Scores of videos on YouTube show Karima and other women, leading protest rallies and giving speeches alongside men, calling for Balochistan’s secession. The grainy video below shows a woman, Andleeb Baloch, giving an angry speech at a rally in Tump, before it was alleged to have been opened fire on by Frontier Corps personnel:

The video isn’t clear enough to be conclusive, and the FC claims they were attacked first.

In my report, I discuss how, as a student leader several years ago, the now guerilla commander Dr Allah Nazar Baloch gave a speech at the Bolan Medical College, urging Baloch women to follow in the footsteps of Palestine’s Leila Khaled and take up arms. He asks if Razia Sultana, Margaret Thatcher, Tansu Çiller and Indira Gandhi can govern over their countries, then why can’t Baloch women take up such roles.

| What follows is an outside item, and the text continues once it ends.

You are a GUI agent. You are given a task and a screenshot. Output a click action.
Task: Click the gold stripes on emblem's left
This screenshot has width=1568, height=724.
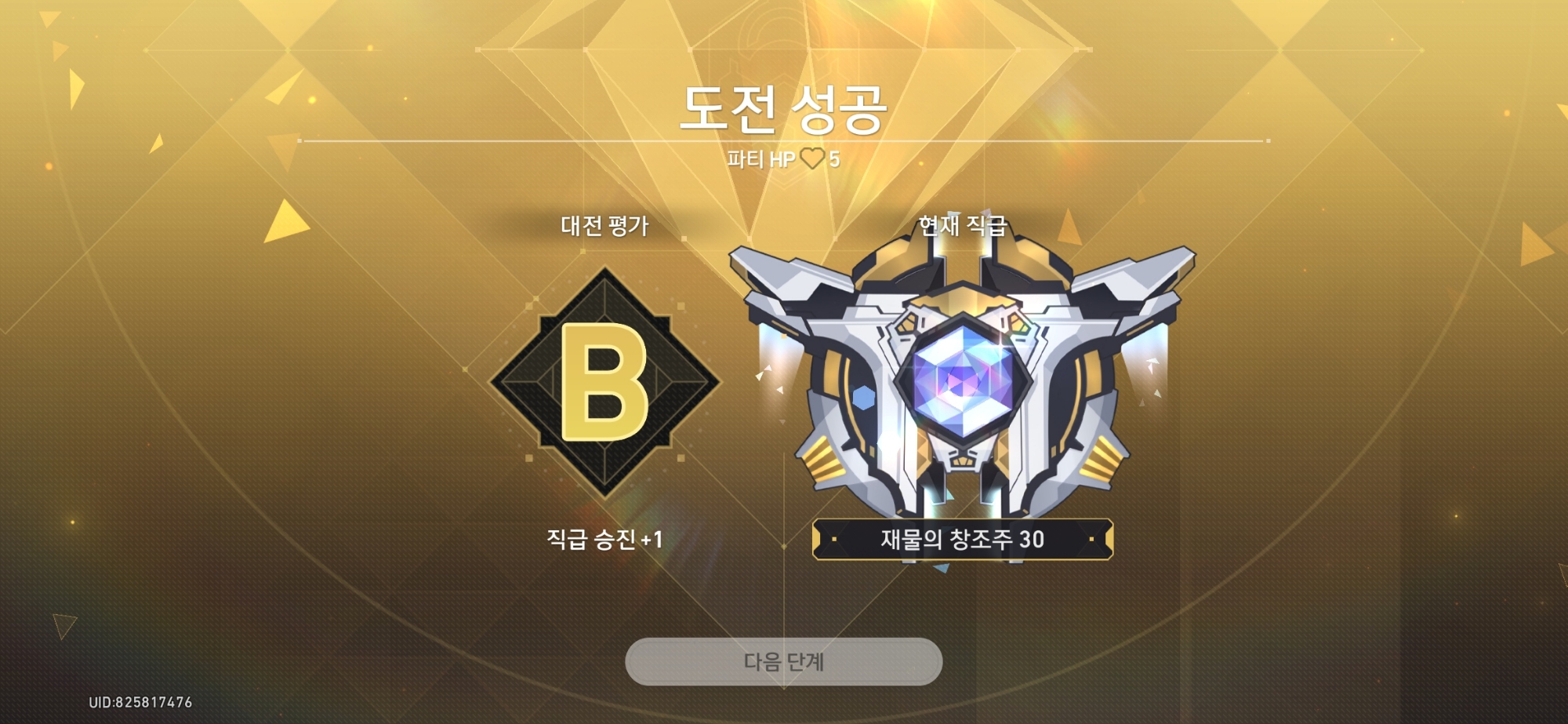822,461
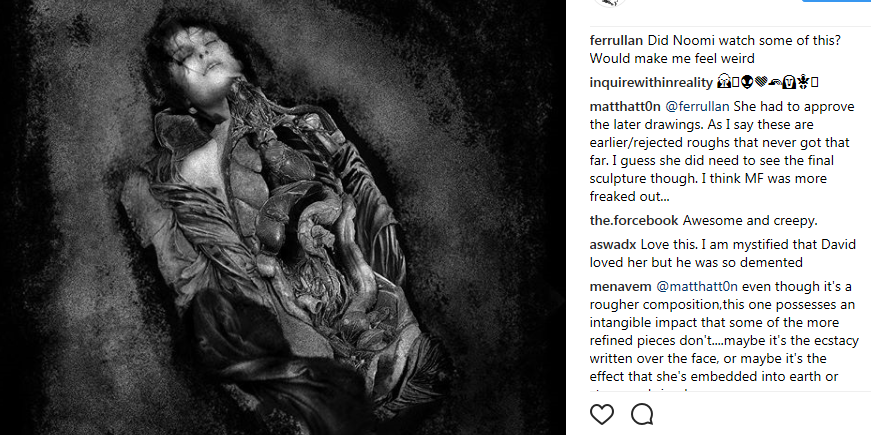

I also mentioned in my report a low-budget Balochi-language feature film called Jageen about the conflict between Baloch guerrillas and the Pakistani military. Near the end of the movie, the rebels are outnumbered and want to surrender. But a young female character decides she will take up arms, if the men are willing to keep fighting. The movie is below, and the relevant scene starts at around 35.50 :

And finally I discussed the case of Naela Quadri, a former assistant professor at the University of Balochistan, who had to resign after she led a protest against the 1998 nuclear tests in Balochistan. She then began campaigning for Baloch rights and was hounded by authorities, forcing her to to go underground for 5 years, and unable to see her three children and family. Since 2010, she’s been in exile in Afghanistan where she heads the World Baloch Women’s Forum. She claims to be the first woman in Balochistan to be actively involved in politics.

Naela Quadri (third from right) at a rally in 2009

I interviewed her over Skype, in which she described one incident when the Inspector General of police wanted to meet her while she was being held at a police station in Quetta, when :

She told me she regarded the involvement of women in Baloch politics as a historic change in society:

My report just touches on some of the main points. There are many issues that have not been discussed, and my research is particularly lacking because of how hesitant (rightly so) people in the movement are about dicussing their activities with outsiders. But it will be interesting to see how this phenomenon continues and the changes it may bring about in the long run.